Ziguezagues nas Pescas — Opinião de Sofia Ribeiro

Aprovámos esta Quinta-Feira no Parlamento Europeu um relatório sobre a “Gestão das frotas de pesca das Regiões Ultraperiféricas” (RUPs). Quem foi o responsável (a que chamamos relator) pela sua redacção inicial e pelo subsequente processo de negociações? Seria de esperar que fosse um Deputado Português, Espanhol ou Francês, uma vez que estes são os únicos Estados-Membros que têm RUPs, mas os socialistas europeus (que ficaram responsáveis por este processo) escolheram uma Alemã.

Poder-se-ia deduzir que esta senhora, de seu nome Ulrike Rodust, fora escolhida por ter dado provas da sua elevada solidariedade para com os assuntos de pescas nestas regiões, até porque fez um périplo a algumas destas para se inteirar da sua situação.

Esteve, inclusive, nos Açores, integrando a delegação da Comissão Parlamentar das Pescas que nos visitou em Abril de 2015. Pois bem, ainda hoje estou para perceber que critérios presidiram à decisão dos socialistas, porque tal escolha se revelou catastrófica. A Eurodeputada Rodust acabou por liderar um movimento de oposição às propostas apresentadas pelos nove Eurodeputados das RUPs, de defesa de apoios públicos (nacionais e europeus) à renovação das embarcações de pesca artesanal e tradicional. Fê-lo não apenas no seio do seu grupo político, como no âmbito das votações em Comissão e em Plenário.

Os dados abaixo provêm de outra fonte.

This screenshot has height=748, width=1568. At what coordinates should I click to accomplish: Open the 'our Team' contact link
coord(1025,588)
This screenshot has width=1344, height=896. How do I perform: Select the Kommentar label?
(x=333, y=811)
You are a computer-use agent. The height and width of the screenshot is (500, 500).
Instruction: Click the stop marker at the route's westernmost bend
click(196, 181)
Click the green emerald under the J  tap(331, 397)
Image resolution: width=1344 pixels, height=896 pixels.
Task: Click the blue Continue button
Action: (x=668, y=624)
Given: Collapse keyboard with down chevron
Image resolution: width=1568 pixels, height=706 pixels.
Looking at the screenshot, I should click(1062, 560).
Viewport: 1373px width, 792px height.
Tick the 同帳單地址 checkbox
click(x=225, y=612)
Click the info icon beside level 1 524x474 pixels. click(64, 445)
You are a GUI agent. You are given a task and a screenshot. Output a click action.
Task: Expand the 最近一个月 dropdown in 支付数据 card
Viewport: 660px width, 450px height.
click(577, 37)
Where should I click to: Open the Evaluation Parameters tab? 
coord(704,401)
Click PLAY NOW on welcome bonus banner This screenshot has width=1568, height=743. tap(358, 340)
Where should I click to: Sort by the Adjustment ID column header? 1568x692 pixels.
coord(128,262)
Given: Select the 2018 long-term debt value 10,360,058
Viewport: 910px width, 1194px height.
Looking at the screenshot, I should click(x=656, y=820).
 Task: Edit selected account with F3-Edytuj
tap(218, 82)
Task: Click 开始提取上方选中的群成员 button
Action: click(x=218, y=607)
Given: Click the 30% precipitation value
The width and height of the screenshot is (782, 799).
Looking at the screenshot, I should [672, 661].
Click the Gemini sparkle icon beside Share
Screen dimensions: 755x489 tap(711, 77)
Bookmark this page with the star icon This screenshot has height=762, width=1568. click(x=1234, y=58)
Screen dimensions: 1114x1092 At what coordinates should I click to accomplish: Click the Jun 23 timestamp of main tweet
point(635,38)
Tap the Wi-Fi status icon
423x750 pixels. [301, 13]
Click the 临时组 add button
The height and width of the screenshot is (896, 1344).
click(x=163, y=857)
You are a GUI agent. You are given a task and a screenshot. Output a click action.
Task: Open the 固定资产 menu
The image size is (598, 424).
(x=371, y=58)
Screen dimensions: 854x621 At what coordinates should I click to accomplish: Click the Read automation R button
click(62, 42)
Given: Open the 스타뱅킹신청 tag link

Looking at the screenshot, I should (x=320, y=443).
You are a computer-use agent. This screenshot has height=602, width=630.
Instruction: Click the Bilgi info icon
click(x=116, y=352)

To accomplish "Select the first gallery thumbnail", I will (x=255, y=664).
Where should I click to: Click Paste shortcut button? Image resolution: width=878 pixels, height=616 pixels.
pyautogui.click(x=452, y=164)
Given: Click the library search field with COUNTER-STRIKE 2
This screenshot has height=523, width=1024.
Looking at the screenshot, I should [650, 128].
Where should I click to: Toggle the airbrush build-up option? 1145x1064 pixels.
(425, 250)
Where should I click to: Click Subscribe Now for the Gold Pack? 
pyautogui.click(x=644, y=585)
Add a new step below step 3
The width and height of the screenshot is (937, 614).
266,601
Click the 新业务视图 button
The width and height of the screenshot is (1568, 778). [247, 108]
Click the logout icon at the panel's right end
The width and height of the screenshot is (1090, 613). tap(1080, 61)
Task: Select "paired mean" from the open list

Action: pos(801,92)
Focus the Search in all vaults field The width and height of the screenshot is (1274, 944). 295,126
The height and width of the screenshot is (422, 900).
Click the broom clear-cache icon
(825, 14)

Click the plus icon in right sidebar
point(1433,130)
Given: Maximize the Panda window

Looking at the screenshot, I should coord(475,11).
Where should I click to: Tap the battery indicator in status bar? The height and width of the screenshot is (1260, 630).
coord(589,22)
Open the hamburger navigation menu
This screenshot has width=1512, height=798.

A nossa pretensão era mais que justa – pretende-se atribuir meios técnicos que permitam aos nossos pescadores trabalhar com igual competitividade com os seus congéneres de outros Estados-Membros, dispondo assim de embarcações que permitam uma pesca mais sustentável e diversificada; há que garantir a segurança dos pescadores, diariamente posta em causa por embarcações obsoletas; são necessários instrumentos de trabalho e de armazenamento do pescado a bordo, de modo a acrescentar valor de mercado; estão em causa embarcações de pequeno porte, não se pretendendo aumentar o esforço de pesca; e está também em causa uma questão de protecção do ecossistema marinho, assegurando embarcações que utilizem carburantes menos poluentes. Alertámos, ainda, para o grande impacto económico e social do sector da pesca nas RUPs, para o seu legado cultural e para as elevadas taxas de desemprego registadas nestas regiões. Em suma, estava em causa uma matéria de marcada importância não só económica, mas também ambiental e fundamentalmente social, que me tem vindo a ser colocada pelos pescadores e armadores nas várias reuniões sectoriais que tenho desenvolvido ao longo do mandato.    

Não obstante estas justificações, a relatora socialista manteve-se irredutível até ao fim. Defendeu que a nossa proposta violava a Política Comum de Pescas, que o Fundo Europeu dos Assuntos Marítimos e das Pescas (FEAMP) não permite tais apoios, que a autorização da utilização de fundos públicos para a renovação das embarcações para as RUPs iria abrir uma “caixa de Pandora” e fazer com que outras regiões e Estados-Membros também queiram usufruir de mecanismos semelhantes. O colega Ricardo Serrão Santos, coordenador dos socialistas na Comissão Parlamentar das Pescas (e, portanto, também da senhora Rodust) teve um “braço-de-ferro” dentro do seu próprio grupo, numa situação muito infeliz, em que houve grande dificuldade em fazer valer as derrogações e adaptações necessárias às RUPs, plasmadas no Tratado sobre o Funcionamento da União Europeia. Não saiu nada bem nesta fotografia. E não pode conceder em função de um putativo “efeito pernicioso dos subsídios em geral”, como fez. Em prol dos nossos interesses, tem de perceber que é bem diferente regular para garantir a eficácia da atribuição de subsídios e não ser genericamente contra os mesmos.

Convém não esquecer que nada disto teria acontecido se tivéssemos ainda um POSEI Pescas e se os Governos das RUPs não tivessem admitido a perda deste programa autónomo, que passou a integrar o FEAMP, em troca de um aumento pontual do seu pacote financeiro. Foi o que aconteceu no mandato passado. Com o POSEI não havia receio de se abrirem “caixas de Pandora”…

A proposta dos Eurodeputados das RUPs acabou por sair vencedora em Plenário, o que significa que, na preparação do próximo quadro financeiro plurianual, a Comissão tem como recomendação a necessidade de financiamento da renovação de embarcações nas RUPs. Mas também se extrai outro resultado muito importante, pois de voz única em defesa do retorno de um POSEI Pescas, passei a estar acompanhada nesta pretensão. A Pesca sai a ganhar.